Mabel Vega les enseña a alumnos del grupo Semilleros de Artesanos de Curazao, para que no pierda sus raíces como artesanos.
-Publicidad política pagada-

Con una actitud alegre, serena y cada vez más segura de lo que hace se muestra la maestra artesanal Mabel Vega ante sus alumnos del grupo Semilleros de Artesanos de Curazao, corregimiento de San Juan del Cesar en La Guajira.

La profe les enseña a empatar, hilar y tejer la mochila de la fibra de fique, una herramienta cuya materia prima proviene de una planta llamada maguey, que requiere de un proceso de cuatro años para obtenerla y convertirla en hermosos productos artesanales.

El fique es un material agrícola, tratado y cultivado en su mayoría por los indígenas Wiwa o Arzarios, quienes originariamente provienen de la Sierra Nevada de Santa Marta y habitan en los departamentos del Cesar, Magdalena y La Guajira.

-Publicidad-

“Para mí ha sido muy importarte transmitir este conocimiento a las distintas generaciones; esta costumbre se estaba perdiendo y ya no era vista como un modo de subsistencia, ahora hemos logrado rescatar su importancia, la cual nos identifica como etnia y nos permite satisfacer nuestras necesidades”, comenta Mabel, con cierta nostalgia.

Asimismo afirma que: “Me siento orgullosa de ser una de las personas que representa esta costumbre, me considero una mujer de campo y este fue el legado que me dejaron mis padres.

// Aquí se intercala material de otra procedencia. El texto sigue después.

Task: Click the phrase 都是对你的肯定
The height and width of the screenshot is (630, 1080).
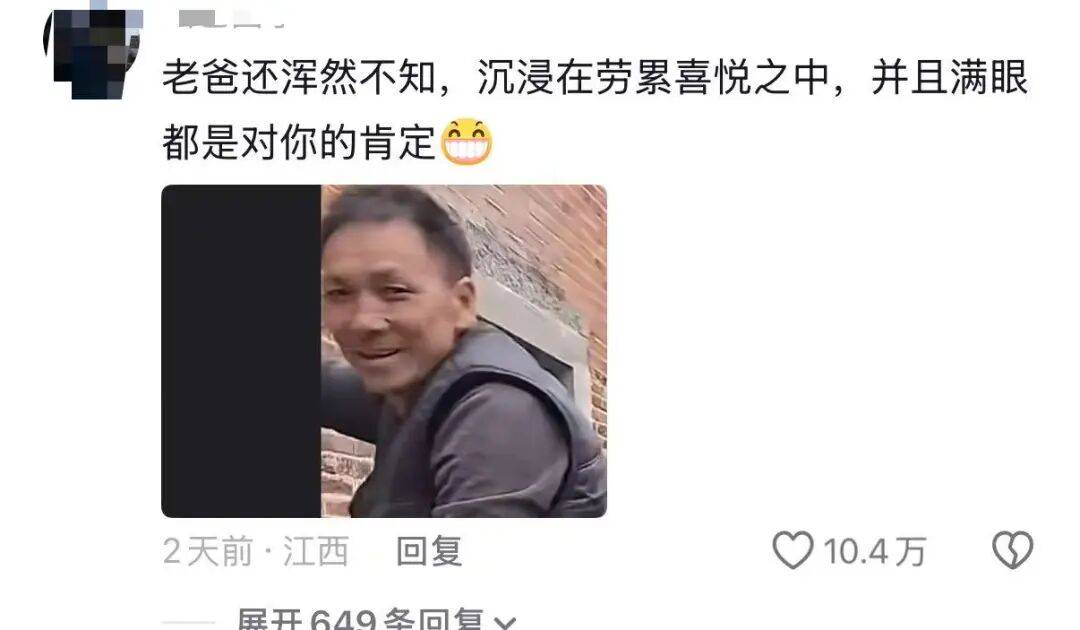Action: [300, 143]
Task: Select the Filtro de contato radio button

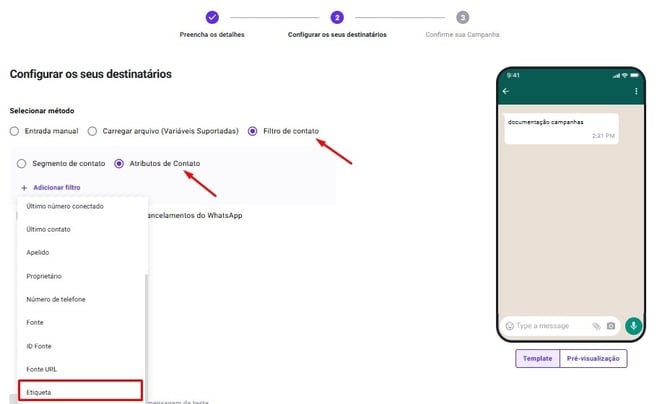Action: 253,131
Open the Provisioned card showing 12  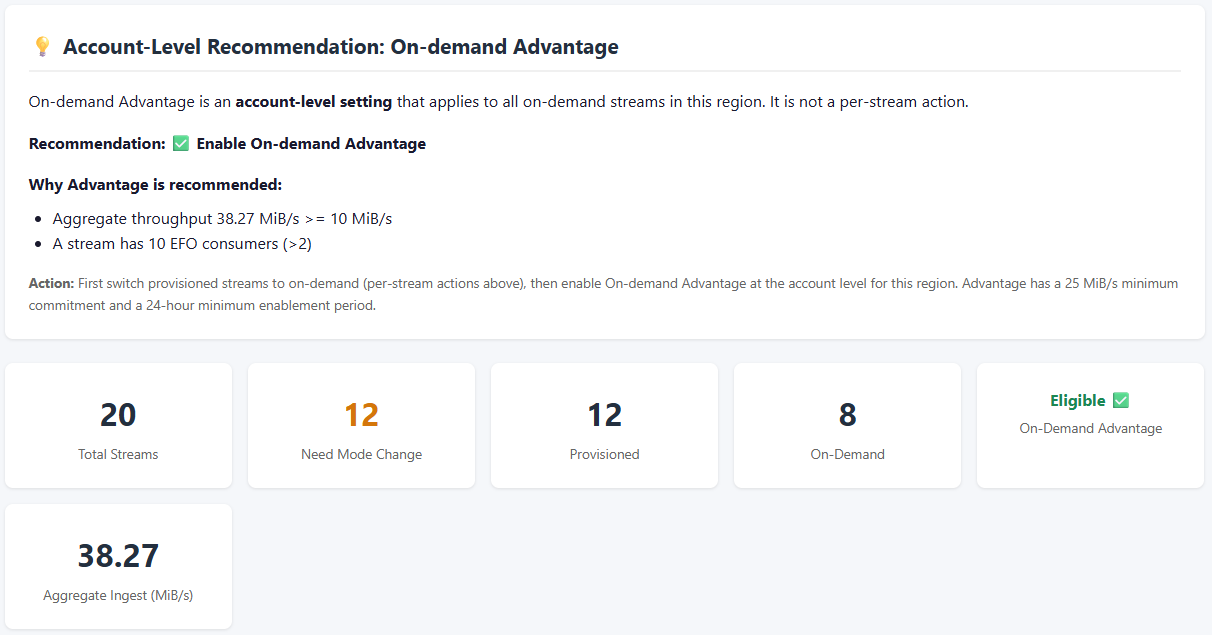[x=604, y=425]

Lo practico desde que tengo seis años y hoy décadas después, aún sigo siendo la portadora de este arte que me ha permitido viajar y dar a conocer nuestra cultura nacional e internacionalmente”.

Mabel, durante toda su vida se dedicó a la docencia, escenario donde tuvo la oportunidad de transmitir sus conocimientos a sus estudiantes y madres, tanto así, que después de un tiempo los motivó a que se conformaran como asociación y hoy en día también son replicadores de este arte.

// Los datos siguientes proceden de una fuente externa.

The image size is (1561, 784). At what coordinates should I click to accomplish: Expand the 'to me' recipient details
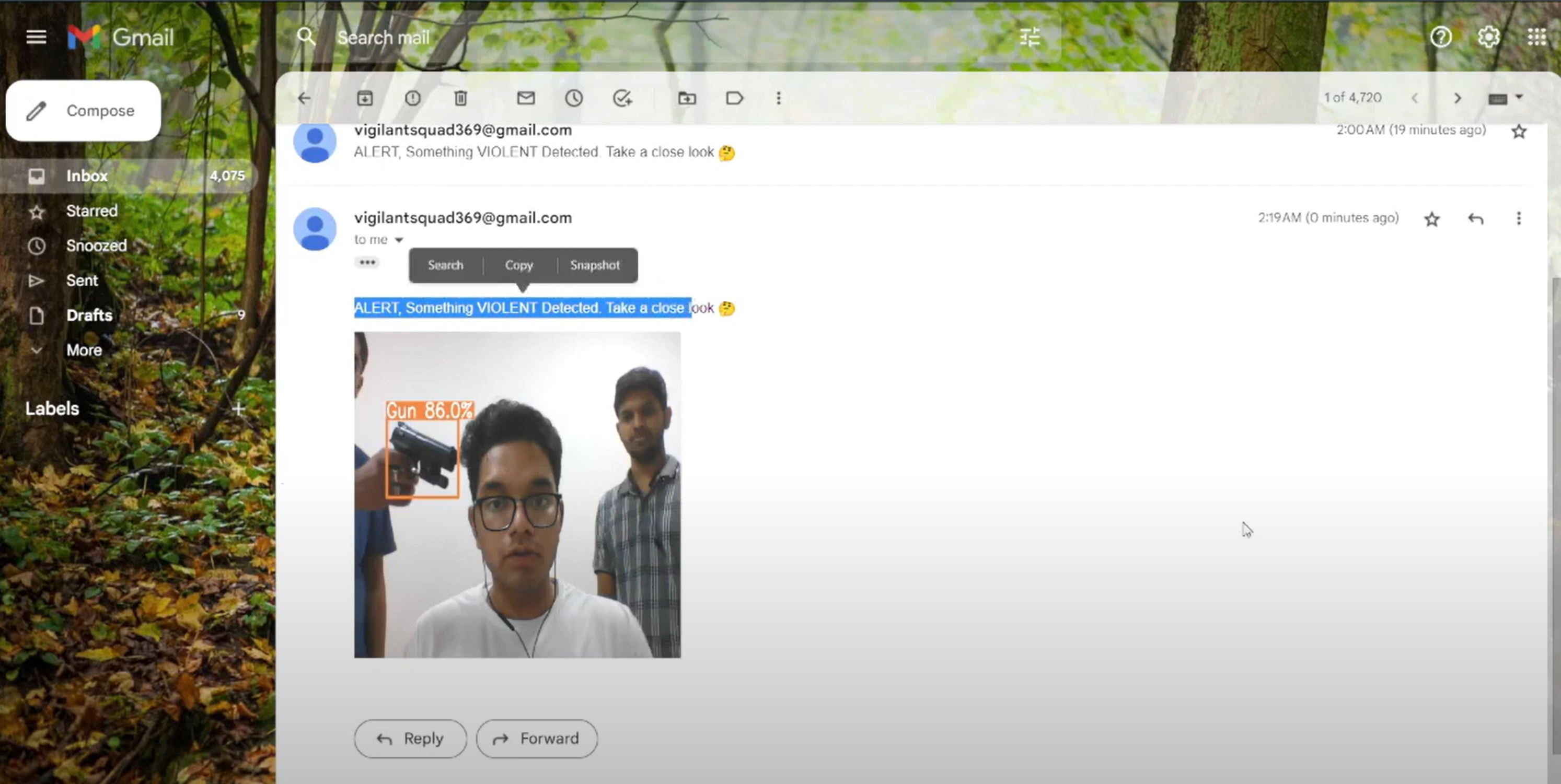pyautogui.click(x=399, y=240)
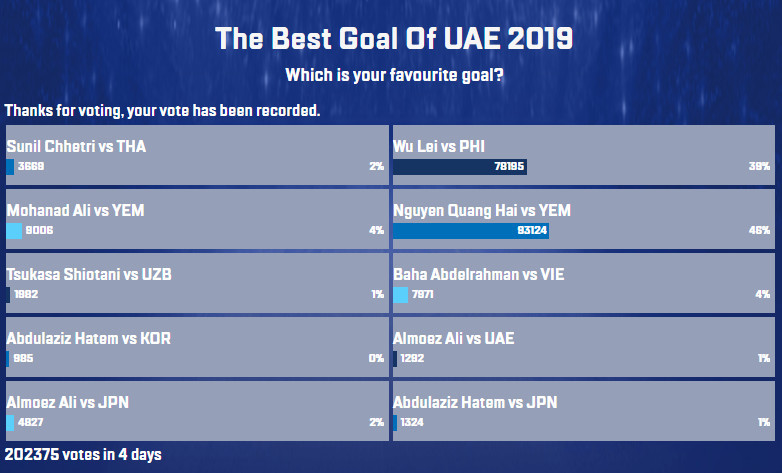Click the light blue Baha Abdelrahman vote bar
The width and height of the screenshot is (782, 473).
tap(401, 295)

La artesana actualmente hace parte del programa de Fortalecimiento Artesanal desarrollado por Cerrejón y su Fundación en alianza con Artesanías de Colombia, con el objetivo de mantener vivas las costumbres y culturas de las etnias indígenas presentes en el Departamento.

“Me siento muy feliz porque hemos logrado mejorar nuestra calidad de vida tanto social, como económicamente; estamos más unidos y entregados a nuestra labor. Este proyecto ha sido de gran impacto para nosotros porque nos ha impulsado a aprender a trabajar en equipo, además de permitirnos comercializar nuestras artesanías en su plataforma, así como asistir a diferentes ferias”.